TASK 1: According to the text on Captek crowns, how many periodontally healthy subjects had their oral bacteria sampled in the study?
TASK 2: From the text on Captek crowns, copy the stretch from "I recently presented" through "Res. 2001 Aug;36(4):252-9." word for word.
TASK 3: Extend the text on Captek crowns by writing what comes after its final sentence.

EXTRACTED TEXT:
I recently presented a program at the Florida National Dental Convention held in Orlando. A member of the audience came up to me and asked if we teach Captek crowns at Spear Education and what I thought of the fact that Captek crowns result in a 71% reduction in bacteria. I replied that we discuss all restorative modalities at Spear (including ceramo-metal) and that I had not heard of this bacterial effect with Captek crowns. Upon my return to Phoenix I did a PubMed search to research the question. Here is an abstract from an article from the Journal of Periodontal Research:
J Periodontal Res. 2001 Aug;36(4):252-9.
Reduced dental plaque accumulation on composite gold alloy margins.
Goodson J.M., Shoher I., Imber S., Som S., Nathanson D.
Restoration of tooth surfaces with materials that inhibit formation of heavy bacterial plaque accumulations could be important in the treatment of patients with existing oral disease or in reducing the likelihood for periodontal disease. Captek is a dental gold composite material used to produce copings for ceramometal restorations that has been reported to inhibit plaque accumulation. In this study, the oral bacteria of nine periodontally healthy subjects with a total of 42 gold composite copings were sampled. Contralateral teeth with normal tooth surfaces were also sampled as controls. The quantitative presence of forty bacteria was determined in each sample by DNA:DNA hybridization. The results indicated that the porcelain/gold composite alloy coping surfaces had significantly fewer bacteria than the control normal tooth surfaces (71% reduction). The percentage composition, however, did not differ significantly between surfaces.

RECORD EXTRACTS:

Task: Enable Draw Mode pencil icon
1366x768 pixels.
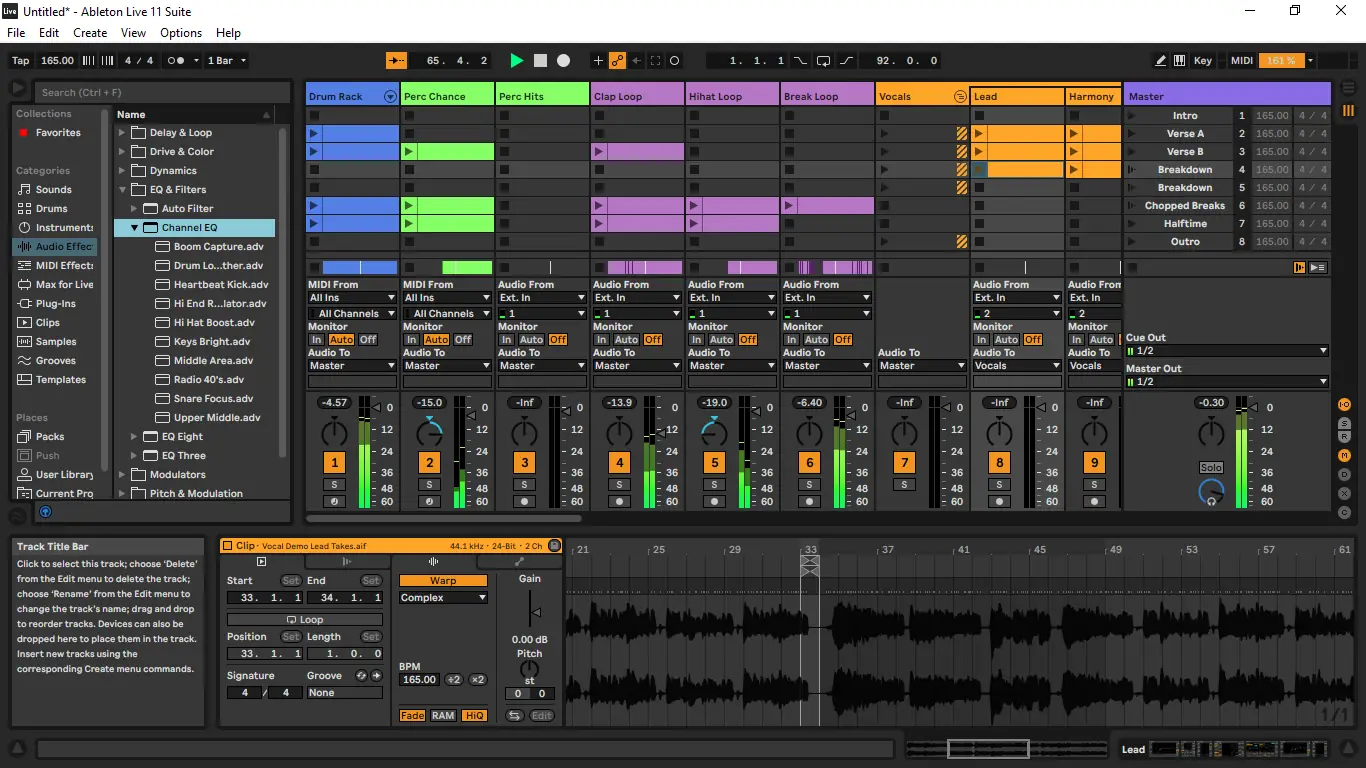Action: (x=1161, y=61)
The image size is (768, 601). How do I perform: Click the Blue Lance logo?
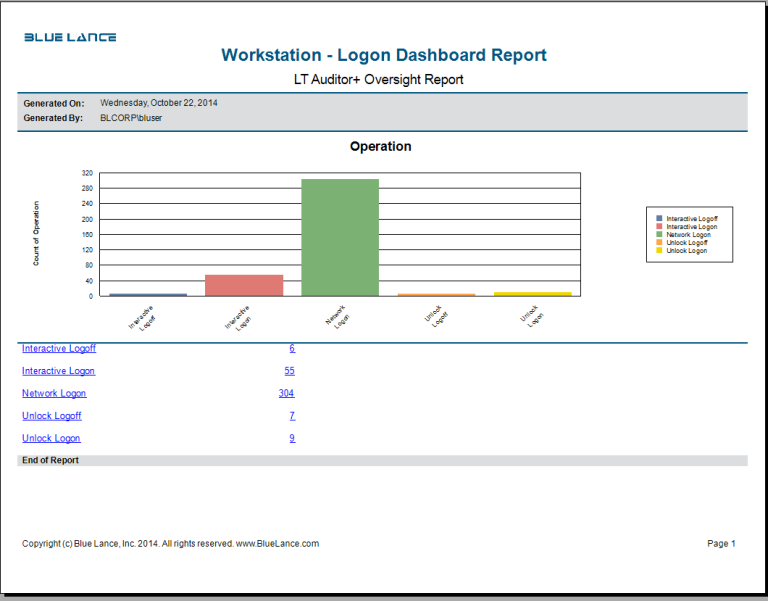[70, 37]
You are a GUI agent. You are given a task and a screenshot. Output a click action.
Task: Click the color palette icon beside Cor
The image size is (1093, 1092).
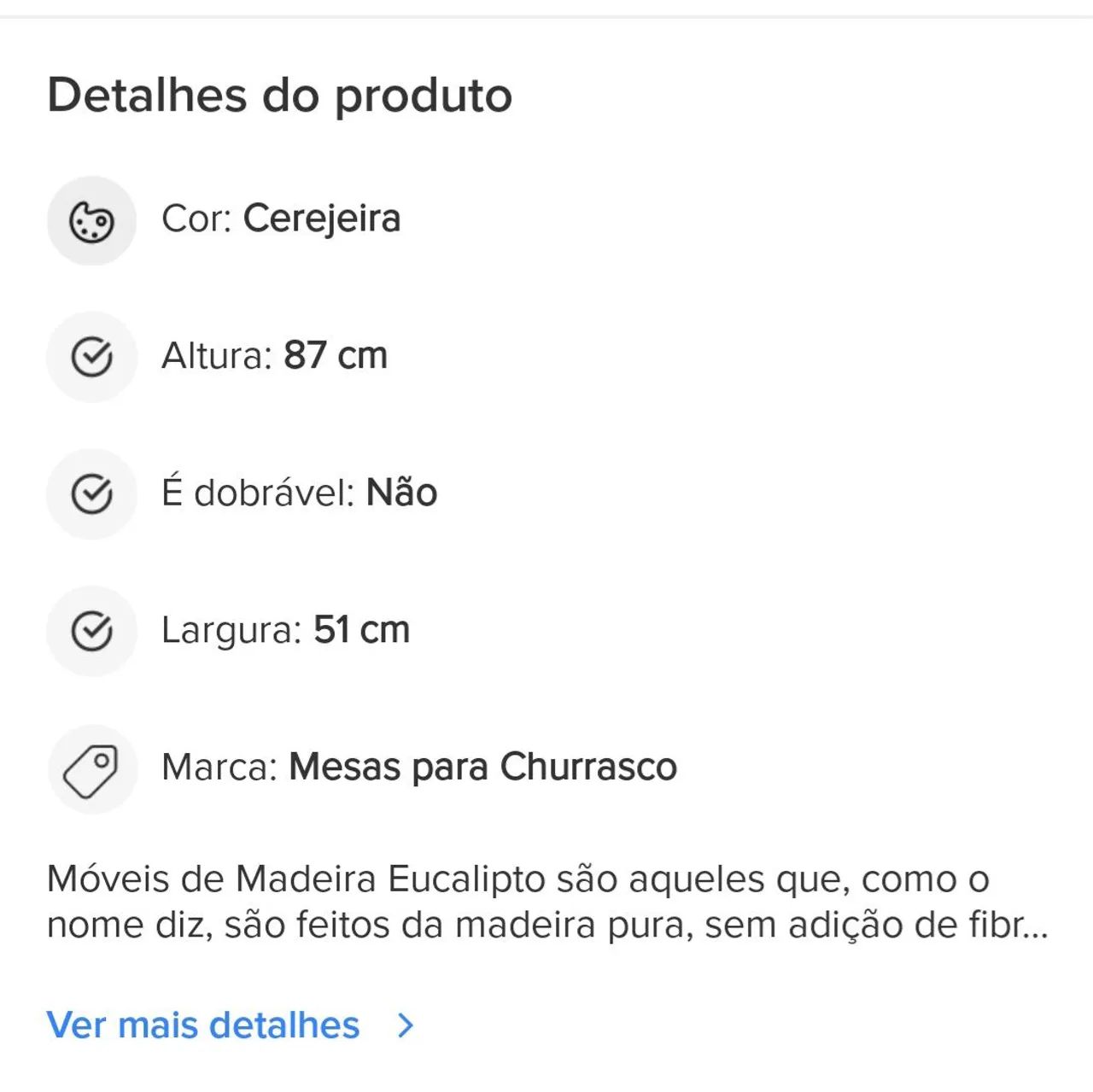point(91,221)
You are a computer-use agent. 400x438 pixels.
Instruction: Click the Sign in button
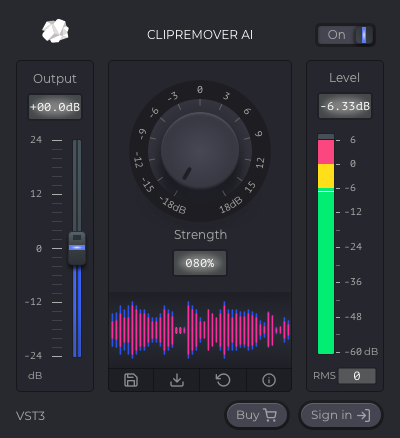click(x=341, y=415)
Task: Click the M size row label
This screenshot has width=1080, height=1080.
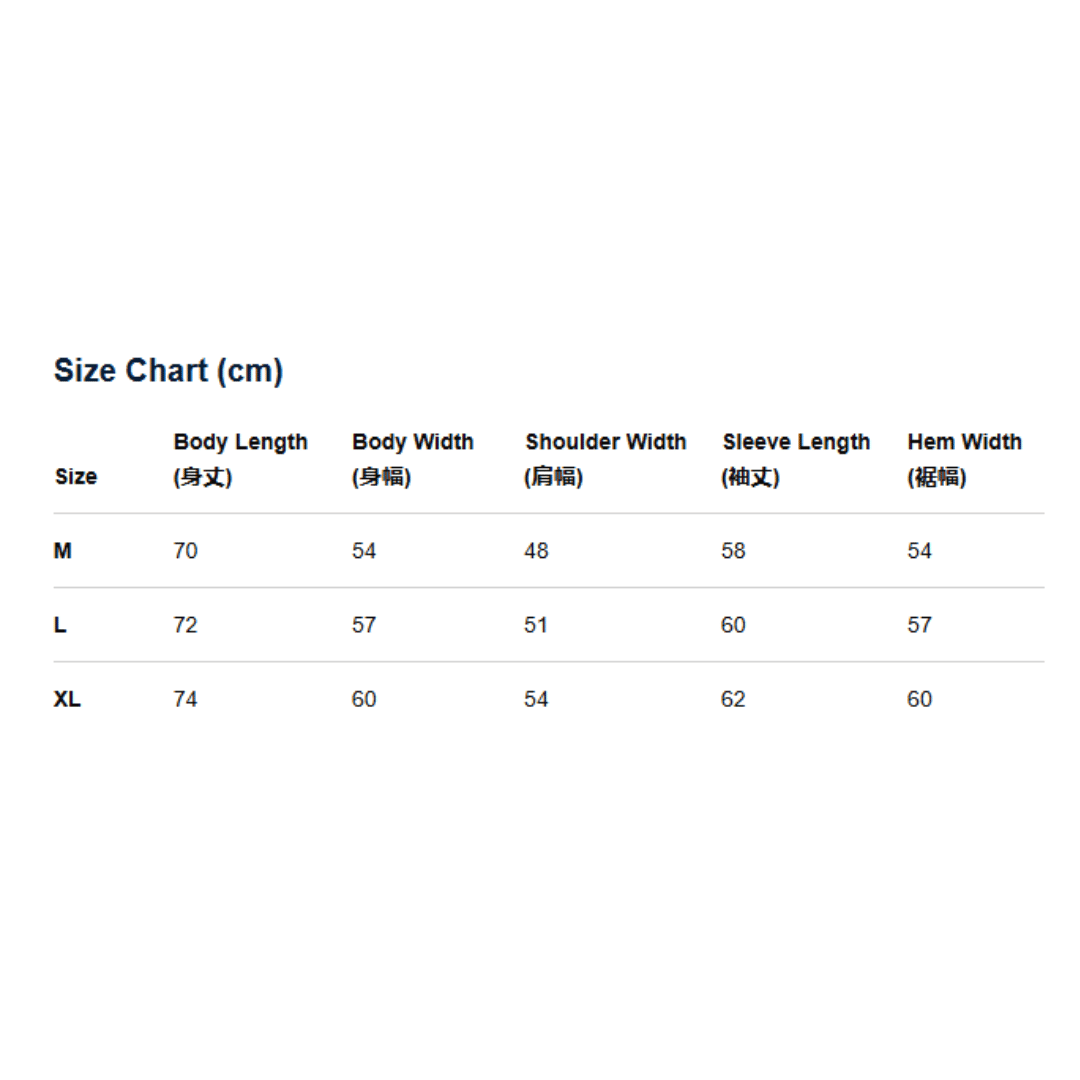Action: [63, 550]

RESPONSE AREA 1: Nine

RESPONSE AREA 2:
I recently presented a program at the Florida National Dental Convention held in Orlando. A member of the audience came up to me and asked if we teach Captek crowns at Spear Education and what I thought of the fact that Captek crowns result in a 71% reduction in bacteria. I replied that we discuss all restorative modalities at Spear (including ceramo-metal) and that I had not heard of this bacterial effect with Captek crowns. Upon my return to Phoenix I did a PubMed search to research the question. Here is an abstract from an article from the Journal of Periodontal Research:
J Periodontal Res. 2001 Aug;36(4):252-9.

RESPONSE AREA 3:
I pulled the article and read it through. All of the subjects (9 total subjects with 42 gold composite copings placed at least 4 years earlier) in the study had healthy periodontium, and there were several operators. Forty species of bacteria were investigated and thirty-two showed a significantly lower presence on the gold than on natural tooth. The eight species that did not show a reduction were present in very small populations on both gold and teeth.
There are no other articles on PubMed when "Captek" and "bacteria" are searched. It's an interesting finding that elicited little follow-up in real world use. How many of you bought the Caridex machine?